ULK2
Description
The ULK2 (unc-51 like autophagy activating kinase 2) is a protein-coding gene located on chromosome 17.
ULK2 (Unc-51-like kinase 2) is an enzyme encoded by the ULK2 gene in humans. This gene is located within the Smith-Magenis syndrome region on chromosome 17. ULK2 is a serine/threonine kinase, similar to a kinase found in C. elegans, which is involved in axonal elongation. The protein structure of ULK2 resembles that of its C. elegans counterpart, consisting of an N-terminal kinase domain, a central proline/serine rich (PS) domain, and a C-terminal (C) domain. ULK2 and the GTPase activating protein SynGAP function together in axon formation.
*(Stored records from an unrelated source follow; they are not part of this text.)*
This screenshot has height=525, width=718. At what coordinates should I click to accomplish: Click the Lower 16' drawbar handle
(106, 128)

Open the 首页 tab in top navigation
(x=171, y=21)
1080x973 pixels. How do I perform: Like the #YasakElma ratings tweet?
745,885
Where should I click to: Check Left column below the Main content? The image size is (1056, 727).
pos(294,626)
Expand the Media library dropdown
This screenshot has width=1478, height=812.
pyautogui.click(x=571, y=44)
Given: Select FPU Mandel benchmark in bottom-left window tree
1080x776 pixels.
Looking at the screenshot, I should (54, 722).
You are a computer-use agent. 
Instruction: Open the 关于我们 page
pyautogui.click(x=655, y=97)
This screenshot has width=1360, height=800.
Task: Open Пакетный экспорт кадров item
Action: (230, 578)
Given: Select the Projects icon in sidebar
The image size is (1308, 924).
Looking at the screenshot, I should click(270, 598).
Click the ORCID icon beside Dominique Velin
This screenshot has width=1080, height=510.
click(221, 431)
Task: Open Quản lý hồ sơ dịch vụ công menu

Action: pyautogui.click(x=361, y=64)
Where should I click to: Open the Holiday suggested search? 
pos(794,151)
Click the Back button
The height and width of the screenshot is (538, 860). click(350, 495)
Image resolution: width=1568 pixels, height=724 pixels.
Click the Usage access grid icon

ULK2 is a serine/threonine-protein kinase that plays a critical role in autophagy, a cellular process of self-degradation that helps cells survive under starvation conditions. ULK2 acts upstream of the phosphatidylinositol 3-kinase PIK3C3 to regulate the formation of autophagophores, which are the precursors to autophagosomes. ULK2 is involved in regulatory feedback loops in autophagy, acting both as a downstream effector and a negative regulator of the mammalian target of rapamycin complex 1 (mTORC1) through its interaction with RPTOR. ULK2 is activated via phosphorylation by AMPK, but it also acts as a negative regulator of AMPK through phosphorylation of its subunits PRKAA1, PRKAB2, and PRKAG1. While ULK2 may phosphorylate other proteins such as ATG13/KIAA0652, FRS2, FRS3, and RPTOR, this needs further investigation. ULK2 does not appear to be involved in ammonia-induced autophagy or the autophagic response of cerebellar granule neurons (CGN) to low potassium concentrations. In addition to its role in autophagy, ULK2 also plays a crucial part in early neuronal differentiation and is required for the formation of axons in granule cells. This axonal formation may be governed by Ras-like GTPase signaling and through regulation of Rab5-mediated endocytic pathways within developing axons.
ULK2 is also known as ATG1B, Unc51.2.